Acosados por las culpas de nuestros antepasados no nos queda otra forma de subsistencia que la huida. Trepamos hasta el exiguo espacio de un frágil cayuco o nos subimos a un flamante avión en busca de una nueva tierra prometida. Saldremos del terruño que nos vio crecer en la pretensión de seguir el curso hacia donde nos lleven nuestros sueños, a los que de manera inevitable matizarán las realidades sobrevenidas.


Huir de la aldea, escapar de la tribu, es rechazar la maldición de los griegos, la misma que hizo pagar a las diferentes generaciones de judíos por los que reclamaron la vida de un ladrón y la sangre de un justo al prefecto romano. Retirarse del estrecho ámbito local para abrazar un entorno global, allá donde se conquista el anonimato porque las identidades se diluyen.

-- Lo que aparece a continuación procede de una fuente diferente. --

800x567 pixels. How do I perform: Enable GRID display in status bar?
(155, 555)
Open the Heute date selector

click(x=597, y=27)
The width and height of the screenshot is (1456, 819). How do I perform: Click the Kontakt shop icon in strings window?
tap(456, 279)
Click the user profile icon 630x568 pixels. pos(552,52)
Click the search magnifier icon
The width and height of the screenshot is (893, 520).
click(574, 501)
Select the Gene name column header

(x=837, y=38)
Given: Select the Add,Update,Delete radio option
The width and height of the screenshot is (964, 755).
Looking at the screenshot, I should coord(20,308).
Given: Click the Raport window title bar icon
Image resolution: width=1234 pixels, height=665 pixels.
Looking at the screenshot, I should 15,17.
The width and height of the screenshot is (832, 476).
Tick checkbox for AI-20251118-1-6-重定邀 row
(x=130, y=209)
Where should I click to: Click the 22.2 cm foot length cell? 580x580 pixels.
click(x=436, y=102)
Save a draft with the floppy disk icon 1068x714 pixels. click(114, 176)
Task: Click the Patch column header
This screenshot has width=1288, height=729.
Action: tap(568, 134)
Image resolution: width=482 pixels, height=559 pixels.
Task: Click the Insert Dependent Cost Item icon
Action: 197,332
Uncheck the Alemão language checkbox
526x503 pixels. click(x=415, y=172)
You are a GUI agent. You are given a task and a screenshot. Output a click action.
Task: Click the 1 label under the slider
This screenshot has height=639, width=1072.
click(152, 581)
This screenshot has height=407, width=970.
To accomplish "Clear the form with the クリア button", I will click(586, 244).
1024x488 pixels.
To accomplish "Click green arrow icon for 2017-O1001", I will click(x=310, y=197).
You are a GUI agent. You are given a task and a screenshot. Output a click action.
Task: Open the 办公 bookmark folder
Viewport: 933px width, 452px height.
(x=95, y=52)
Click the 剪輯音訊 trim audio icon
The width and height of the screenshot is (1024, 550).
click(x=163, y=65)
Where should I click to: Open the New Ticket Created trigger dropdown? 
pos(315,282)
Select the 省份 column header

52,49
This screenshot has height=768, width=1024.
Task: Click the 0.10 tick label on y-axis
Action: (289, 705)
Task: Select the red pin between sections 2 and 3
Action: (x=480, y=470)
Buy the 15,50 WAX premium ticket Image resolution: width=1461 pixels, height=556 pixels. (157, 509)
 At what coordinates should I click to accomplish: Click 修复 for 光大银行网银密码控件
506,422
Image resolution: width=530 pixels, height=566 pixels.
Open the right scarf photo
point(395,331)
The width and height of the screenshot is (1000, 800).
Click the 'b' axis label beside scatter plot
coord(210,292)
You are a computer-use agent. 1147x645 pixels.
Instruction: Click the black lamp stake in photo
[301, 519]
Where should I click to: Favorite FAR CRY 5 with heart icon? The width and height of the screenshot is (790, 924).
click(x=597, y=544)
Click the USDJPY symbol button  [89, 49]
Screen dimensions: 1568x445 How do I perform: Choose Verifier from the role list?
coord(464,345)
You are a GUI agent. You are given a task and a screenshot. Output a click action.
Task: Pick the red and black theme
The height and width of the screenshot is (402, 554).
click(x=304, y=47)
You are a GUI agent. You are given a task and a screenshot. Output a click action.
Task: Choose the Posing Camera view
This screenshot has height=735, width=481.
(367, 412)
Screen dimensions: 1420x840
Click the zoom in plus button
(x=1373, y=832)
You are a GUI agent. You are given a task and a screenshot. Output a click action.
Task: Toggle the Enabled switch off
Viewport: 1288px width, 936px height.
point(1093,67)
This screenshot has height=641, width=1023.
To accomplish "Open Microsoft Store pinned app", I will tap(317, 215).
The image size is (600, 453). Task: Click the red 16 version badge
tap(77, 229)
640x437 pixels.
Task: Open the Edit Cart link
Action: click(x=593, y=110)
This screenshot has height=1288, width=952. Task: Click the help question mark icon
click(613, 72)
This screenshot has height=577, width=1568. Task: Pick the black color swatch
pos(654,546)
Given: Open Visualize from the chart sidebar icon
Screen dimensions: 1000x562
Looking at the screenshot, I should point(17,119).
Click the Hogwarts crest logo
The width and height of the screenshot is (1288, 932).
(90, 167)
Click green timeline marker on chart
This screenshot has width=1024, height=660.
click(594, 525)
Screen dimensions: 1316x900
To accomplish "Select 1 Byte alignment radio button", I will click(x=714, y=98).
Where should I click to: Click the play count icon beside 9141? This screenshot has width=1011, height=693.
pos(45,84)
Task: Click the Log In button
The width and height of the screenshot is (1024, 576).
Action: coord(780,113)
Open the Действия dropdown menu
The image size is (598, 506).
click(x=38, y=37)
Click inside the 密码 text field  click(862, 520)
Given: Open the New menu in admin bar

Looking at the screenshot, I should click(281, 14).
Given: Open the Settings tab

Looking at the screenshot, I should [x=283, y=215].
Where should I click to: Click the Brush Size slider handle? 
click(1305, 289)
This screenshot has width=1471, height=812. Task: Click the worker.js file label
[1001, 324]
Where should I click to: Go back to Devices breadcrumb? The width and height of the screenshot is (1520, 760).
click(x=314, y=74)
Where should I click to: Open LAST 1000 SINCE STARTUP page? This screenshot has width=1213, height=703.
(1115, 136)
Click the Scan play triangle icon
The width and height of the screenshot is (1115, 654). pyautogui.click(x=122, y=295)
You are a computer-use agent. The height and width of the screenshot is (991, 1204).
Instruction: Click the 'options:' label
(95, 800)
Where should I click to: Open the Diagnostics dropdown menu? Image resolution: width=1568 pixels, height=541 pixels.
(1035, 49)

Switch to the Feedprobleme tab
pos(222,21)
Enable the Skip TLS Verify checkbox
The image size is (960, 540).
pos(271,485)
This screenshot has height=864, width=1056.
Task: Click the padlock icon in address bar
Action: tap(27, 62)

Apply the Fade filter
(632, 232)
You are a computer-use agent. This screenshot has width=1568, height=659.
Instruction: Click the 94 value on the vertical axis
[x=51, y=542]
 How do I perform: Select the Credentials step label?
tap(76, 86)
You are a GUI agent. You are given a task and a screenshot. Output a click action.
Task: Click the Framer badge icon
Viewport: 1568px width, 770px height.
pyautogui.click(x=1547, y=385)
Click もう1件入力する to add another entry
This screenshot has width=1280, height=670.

Aunque no conviene confiar demasiado en que el escape de las existencias previas nos convierta sólo por eso en hombres diferentes. Antes de partir será preciso ajustar nuestras cuentas con lo que dejamos atrás. Ya lo decía Lawrence Durrell en su “Cuarteto de Alejandría,: "A medida que crezcas aprenderás que una de las cosas más tristes de la vida es que no se puede hacer nada con el pasado. Uno no puede simplemente mudarse a otra ciudad o a otro país y trazar una línea, porque cualquier cosa de la que uno intente escapar le estará esperando en algún lugar para encontrarse de nuevo con él".


Y es que no existe una solución perfecta para zafarse de esta maldición.